═════ Text to read ═════
# another "Killed my Gaggia " thread



## smartiepants (Mar 26, 2013)

apologies if repeating a common theme but I have done a full stripdown and now I cannot get a drop of water out of the group head, can get it out of the wand but I get no pressure even when I put on the blanking basket that I use for back flushing

any ideas?


----------



## rob177palmer (Feb 14, 2017)

Blocked OPV i think is the usual cause - very common after a full strip down! Usually caused by a mixture of "sod's law" and cleaning loosening small pieces of scale


----------



## smartiepants (Mar 26, 2013)

rob177palmer said:


> Blocked OPV i think is the usual cause - very common after a full strip down! Usually caused by a mixture of "sod's law" and cleaning loosening small pieces of scale


i'll give that a go Ta


----------



## smartiepants (Mar 26, 2013)
═════
■ **Exercise prompt**: Write what comes next in the forum thread about the Gaggia that won't push water through the group head, picking up right where it stops.
═════ Excerpted data ═════
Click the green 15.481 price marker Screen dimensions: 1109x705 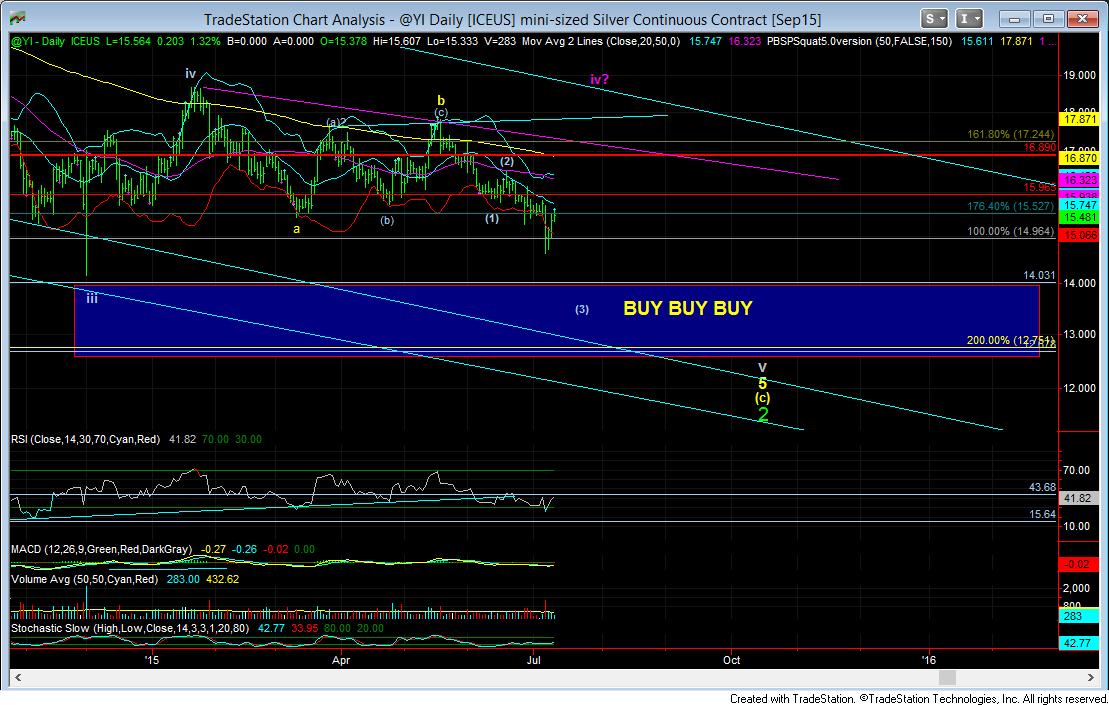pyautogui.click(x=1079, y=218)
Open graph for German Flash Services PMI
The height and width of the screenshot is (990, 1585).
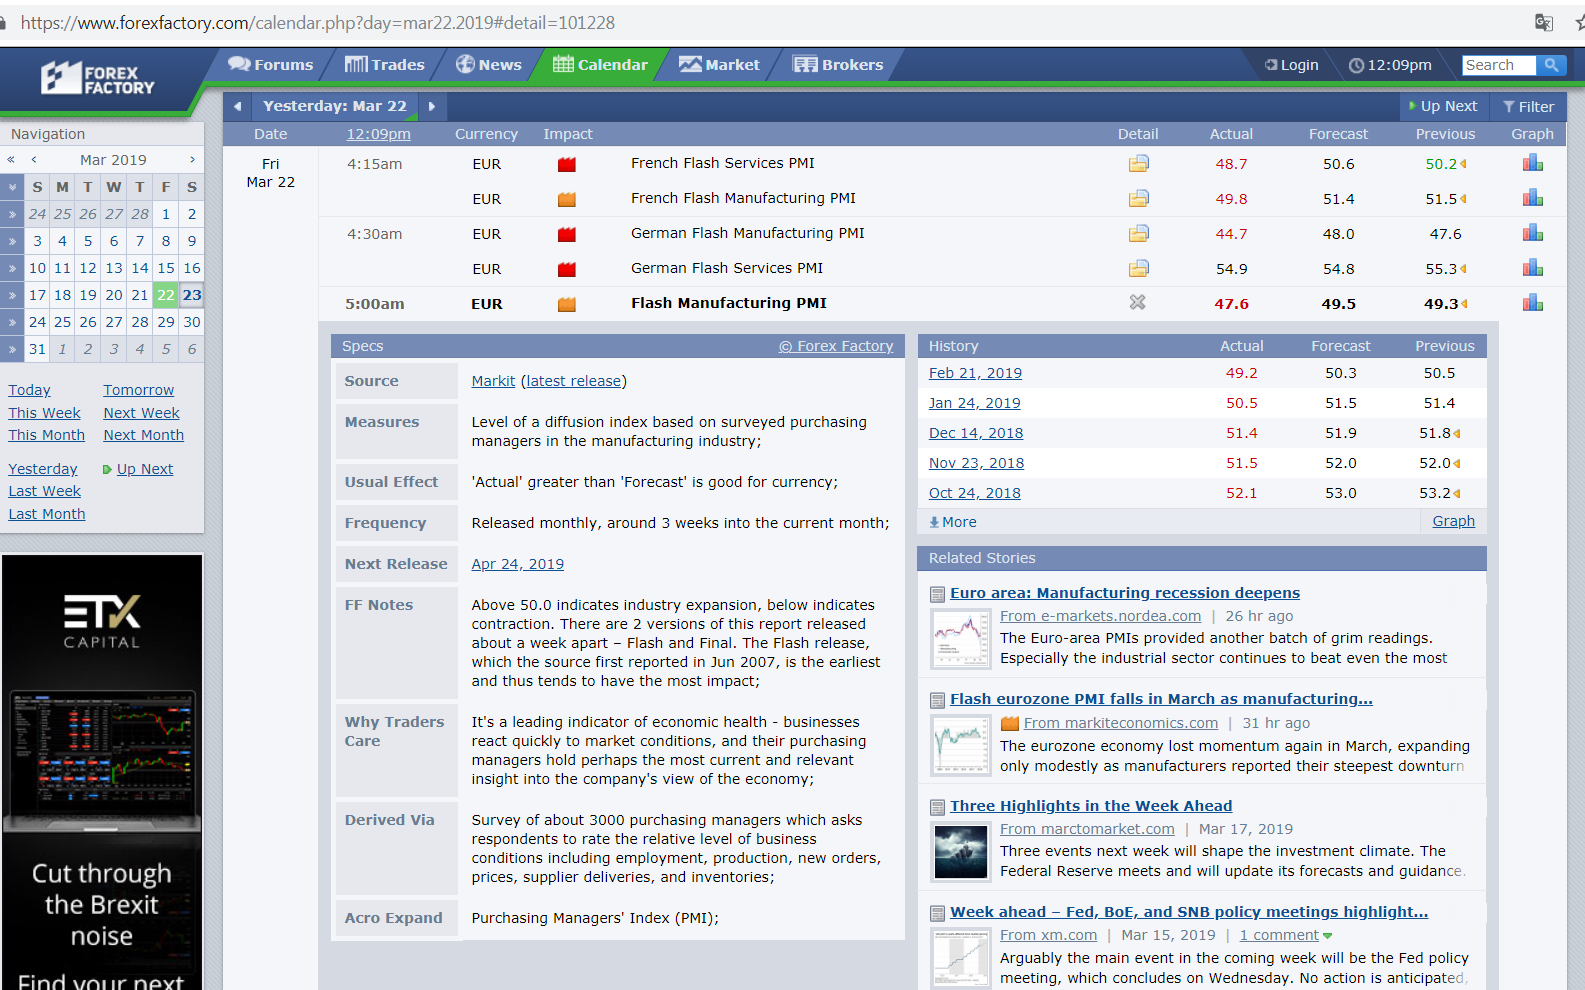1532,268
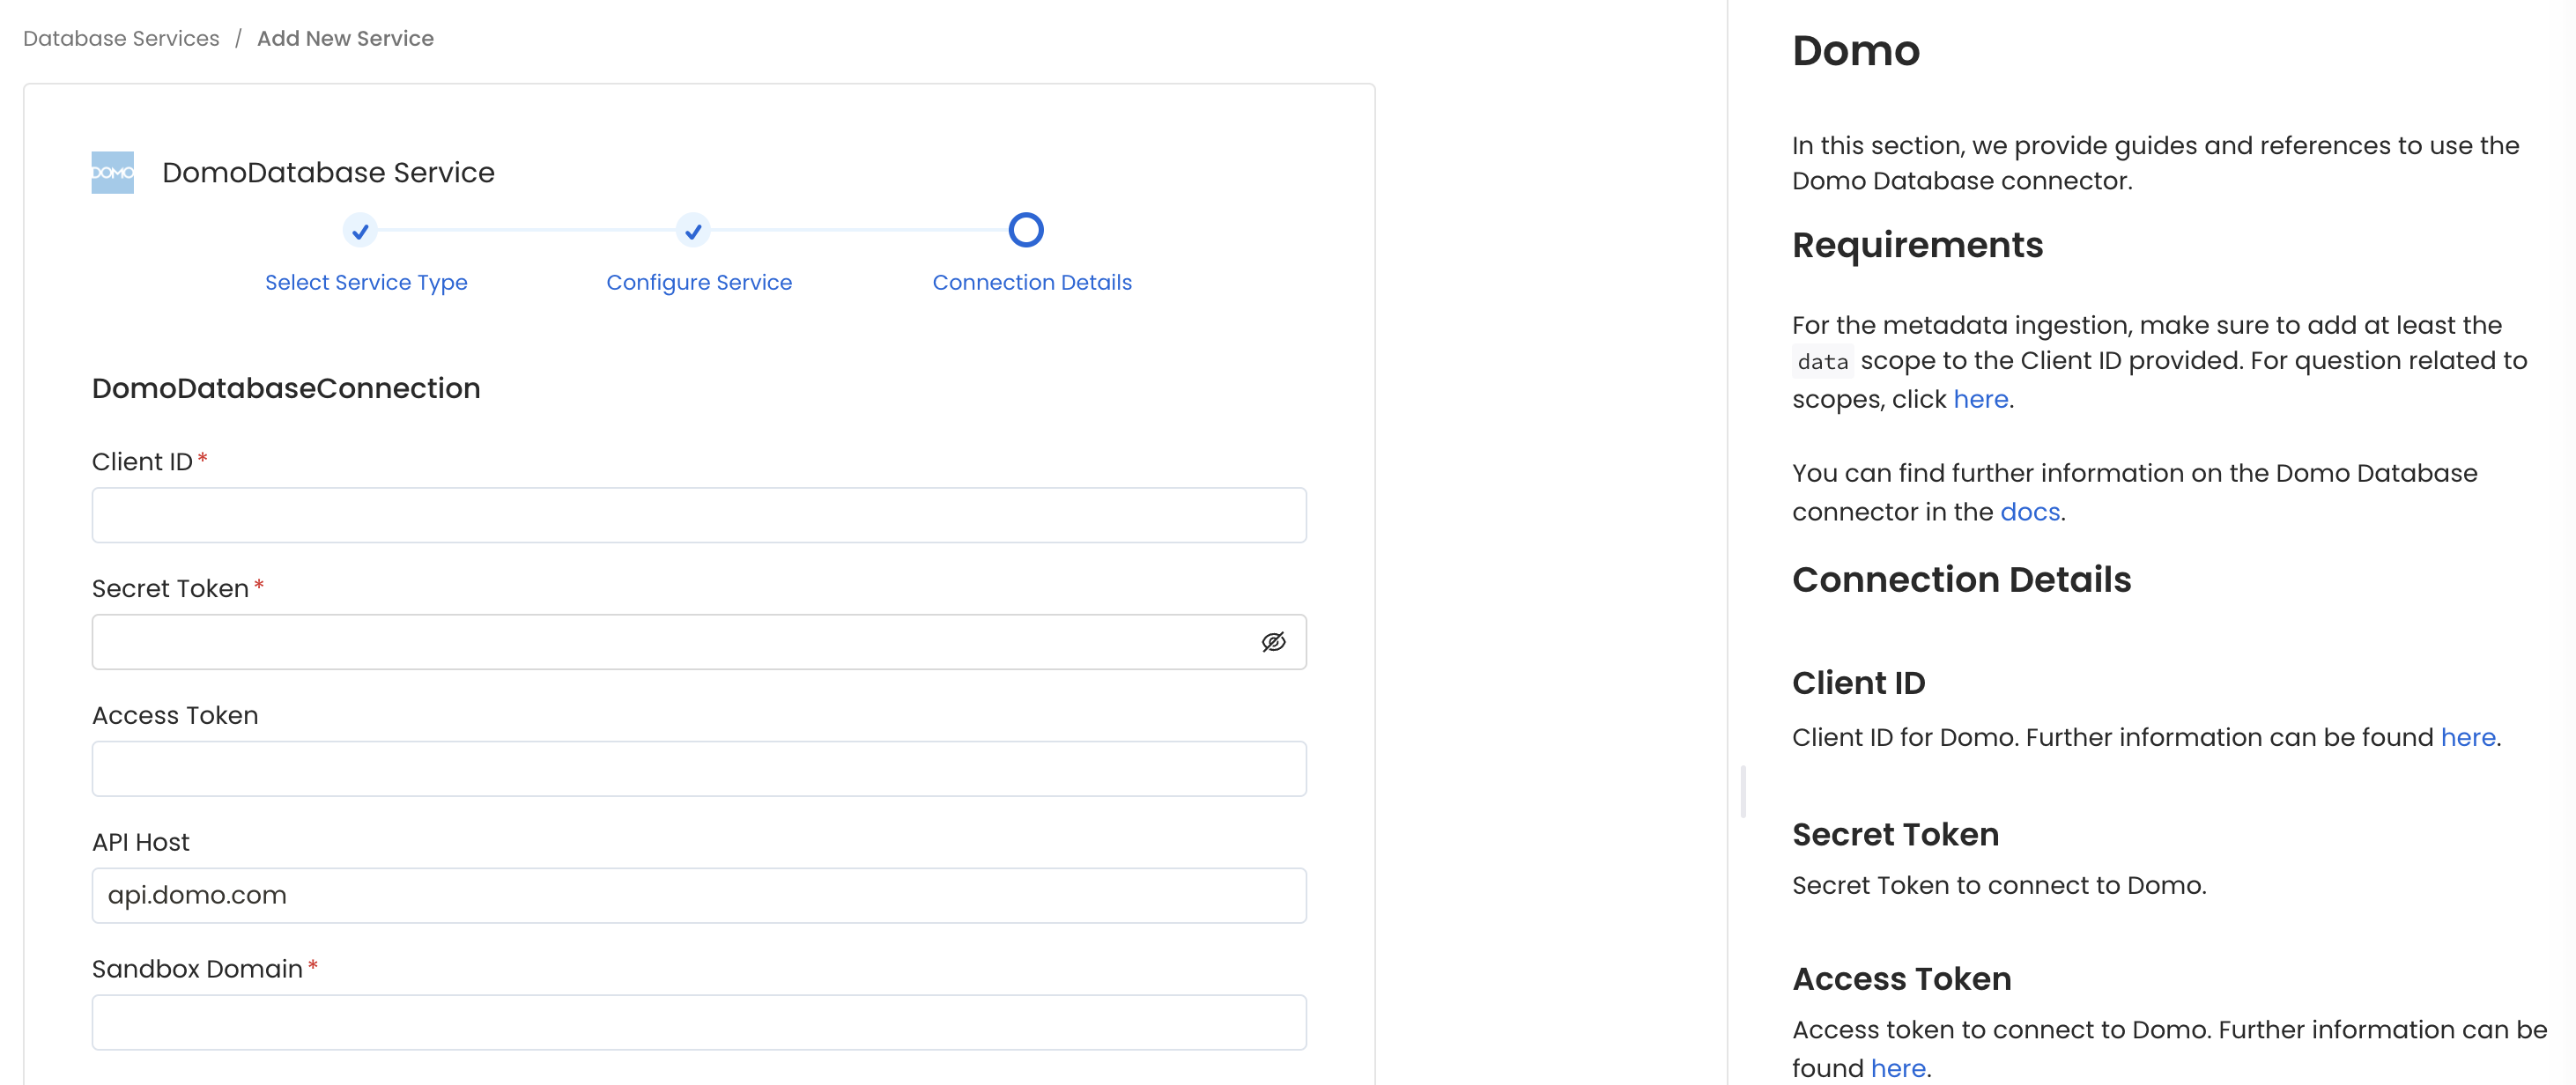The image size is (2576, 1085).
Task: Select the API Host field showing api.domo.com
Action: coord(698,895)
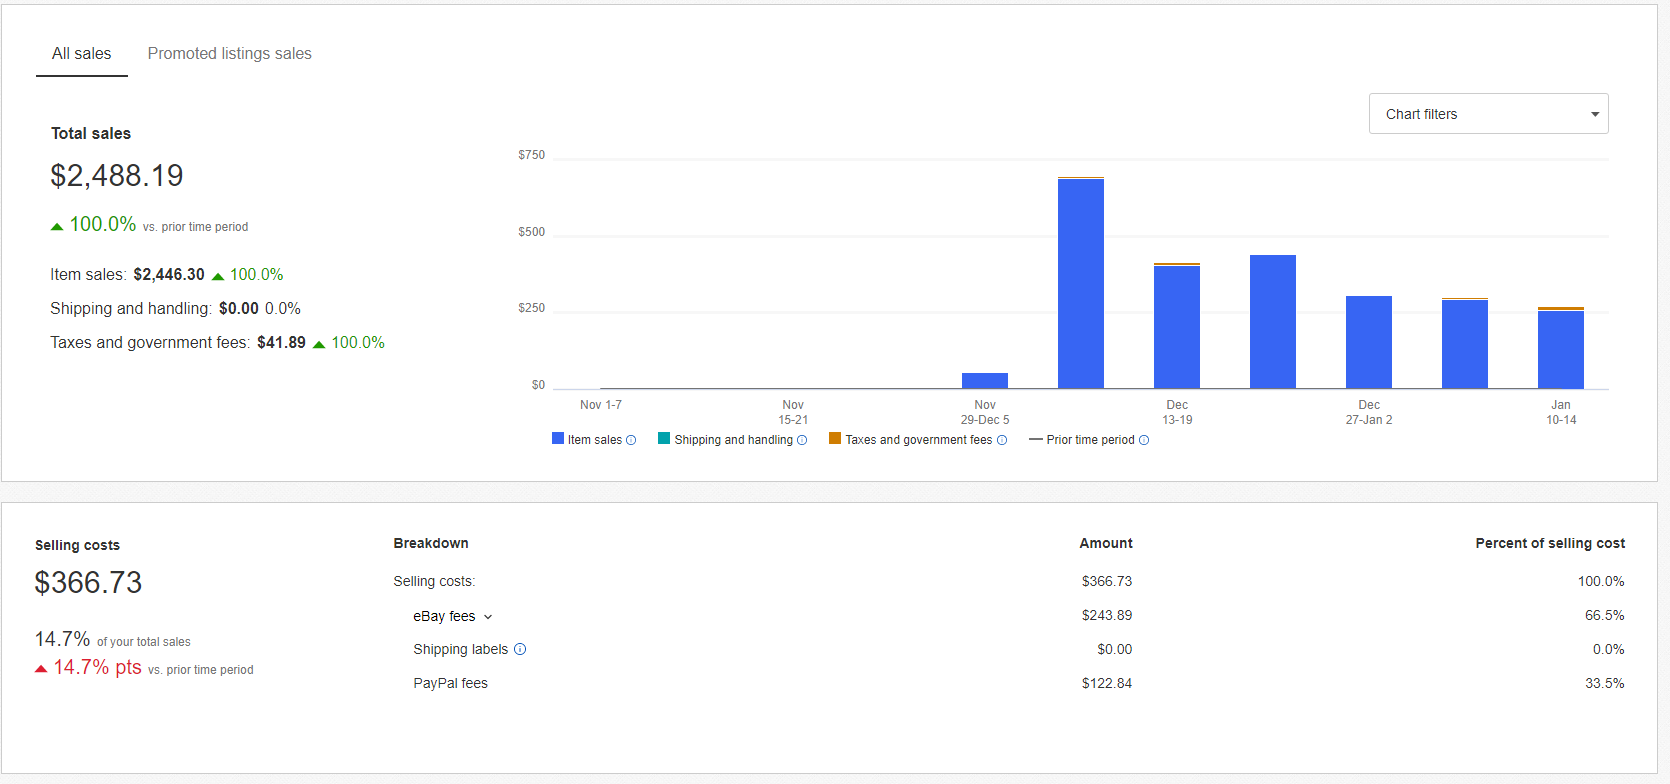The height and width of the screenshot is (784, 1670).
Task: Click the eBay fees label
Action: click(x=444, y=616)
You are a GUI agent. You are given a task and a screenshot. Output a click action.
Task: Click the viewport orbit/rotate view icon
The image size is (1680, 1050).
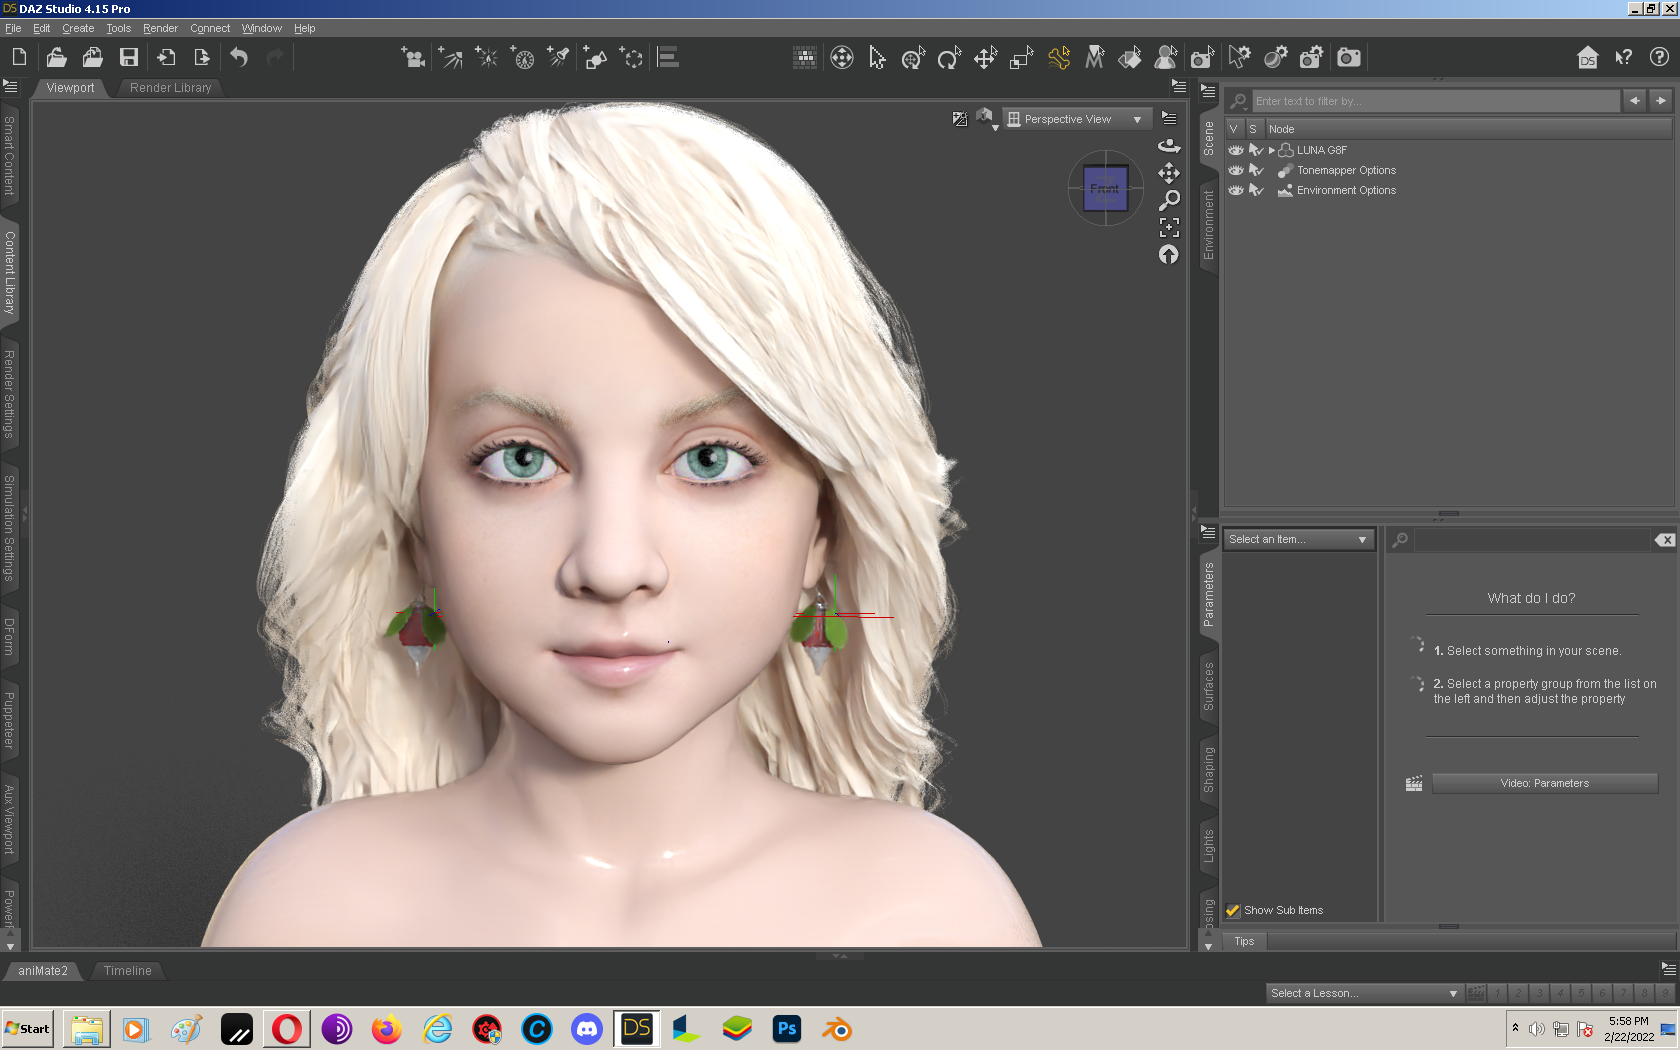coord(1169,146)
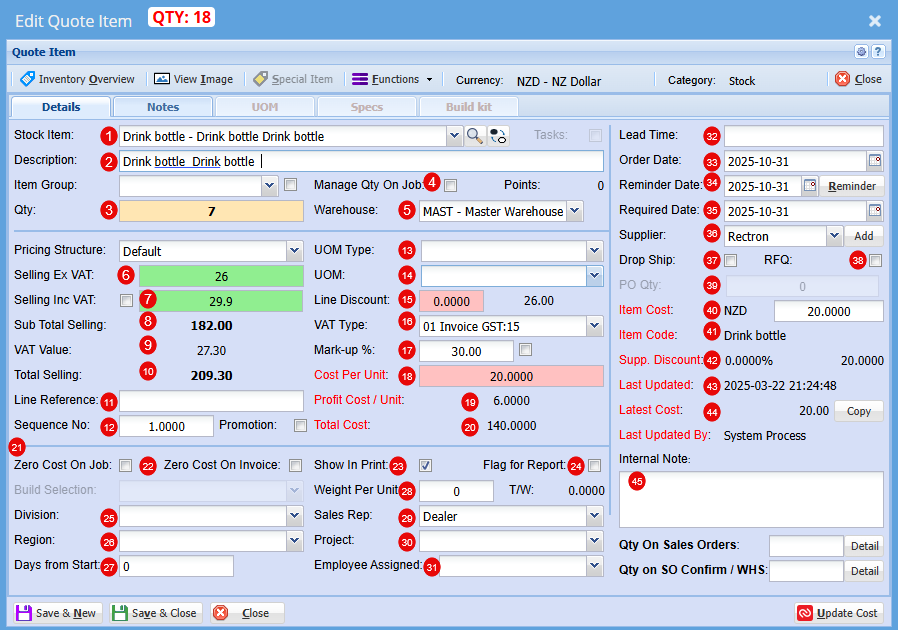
═════
■ **Result for this task**:
F##k me that was hot, guess that's where all the pressure was, loosened the bolts off and boiling water spurted out like Vesuvius, better get the kitchen cleared up before Mrs Smartie comes home!!


----------



## smartiepants (Mar 26, 2013)

if water spurted out of that when I loosened the bolts does this mean the blockage is further on rather than there?


----------



## GCGlasgow (Jul 27, 2014)

was it the bolts on the grouphead you loosened?


----------



## rob177palmer (Feb 14, 2017)

Sorry - I was being rubbish - I meant 3-way valve not OPV!

Apologies mind was on cleaning mine down.

That must have been quite a shock!

So at least the pressure is normalised now









I had to clear the 3-way on mine recently after the same problems. Requires a minor strip down if I remember correctly - not hard - then some soaking of components overnight.


----------



## smartiepants (Mar 26, 2013)

i have taken everything apart and cleaned it between the boiler & grouphead were in a sorry state, i have cleaned everything put it back together and still nothing, I did the solenoid valve and the OPV

guess i'll have to keep going there has to be a blockage somewhere


----------



## smartiepants (Mar 26, 2013)

GCGlasgow said:


> was it the bolts on the grouphead you loosened?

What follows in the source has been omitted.